◆ **Excerpted passage**:

## Begin

# Camping Weekend - good eats!



## ellymae (Apr 4, 2010)

Went camping with friends this weekend... I am still full...
Friday night was pizza and wings...




Saturday morning brought pastrami hash and eggs with the pastrami I smoked 2 weeks ago. 



Also went to Achenbach's - a German bakery my family has been going to since I was a kid. We got Long Johns - very tasty...


Saturday afternoon was the wine tasting.... 





Saturday night dinner - Beef Bourguignon done in the Dutch Ovens... 






This morning breakfast consisted of Eggs, naked fatties, and toast. I need a nap....


----------



## DanMcG (Apr 4, 2010)

Great pic's Elly, It looks like you guy's were really roughing it. LOL
Thanks for sharing the Q-view.


----------



## smokingriley (Apr 4, 2010)

Good looking Q-View! I need to go camping with you guys - lol!


----------



## Bearcarver (Apr 4, 2010)

Good God, everything looks GREAT Elly!-------->>
	

	
	
		
		



		
		
	


	






I especially love that plate with your Pastrami hash, scrambled eggs, & cantaloupe !

Thanks for showing,
Bearcarver


----------



## old poi dog (Apr 4, 2010)

You got me at the Pastrami Hash......


----------



## mballi3011 (Apr 4, 2010)

Holy Cow there Elly you girls and guys sure no how to camp. Now I always thought that hamburgers and hot doga were camoing food but now I see that you and your gang sure know how to cook on the campfire and then enjoy the hard life of camping. Next time you'll have to cook on the tire rim like Jeanie.


----------



## sumosmoke (Apr 4, 2010)

That breakfast would have had me back in the sleeping bag in no time! Any chance of getting the recipe for that beef stew?? 
	

	
	
		
		



		
		
	


	





Great looking grub, Elly.


----------



## meateater (Apr 4, 2010)

What a great looking trip, The food don't look to shabby either.


----------



## rdknb (Apr 4, 2010)

## End

◆ **Challenges**:
A) In the camping weekend thread, what dish was cooked in the Dutch ovens for Saturday night dinner?
B) Please copy the camping weekend thread from "Holy Cow there" up to and including "sumosmoke (Apr 4, 2010)".
C) Carry on the camping weekend thread from the point where it stops.

◆ **Recorded data**:
## Begin

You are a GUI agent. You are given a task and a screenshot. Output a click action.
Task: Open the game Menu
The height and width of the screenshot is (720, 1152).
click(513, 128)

## End

◆ **Answers**:
A) Beef Bourguignon.

B)
Holy Cow there Elly you girls and guys sure no how to camp. Now I always thought that hamburgers and hot doga were camoing food but now I see that you and your gang sure know how to cook on the campfire and then enjoy the hard life of camping. Next time you'll have to cook on the tire rim like Jeanie.


----------



## sumosmoke (Apr 4, 2010)

C)
well that is good eats


----------



## northern greenhorn (Apr 4, 2010)

Now that is some great lookin food, I'm sure you all had a great time eating great food, and drinking some wine


----------



## bassman (Apr 4, 2010)

I would like to have been camping next to you!  Good looking eats.


----------



## eman (Apr 4, 2010)

It's a crying shame that some folks livin in the woods are eating better than i am at home !   Great post!


----------



## pineywoods (Apr 5, 2010)

WOW now thats camping in style it all looks awesome


----------



## caveman (Apr 5, 2010)

What he said.  That stew looked yummy as well.  Great looking gathering all around.


----------



## tjohnson (Apr 5, 2010)

I did not see any tents...........

Are you sure this wasn't next door to a Holiday Inn!?!?!?!

Awesome Post!



Todd


----------



## ellymae (Apr 5, 2010)

Sure - let me get ahold of the guy who made it, I have no doubt he would share. 

Oh, I'm sure.... 
This was my home for the weekend... 


And this was the site where all the cooking / socializing took place - the view from my cot.


----------



## tjohnson (Apr 5, 2010)

Great Pics Ellymae!!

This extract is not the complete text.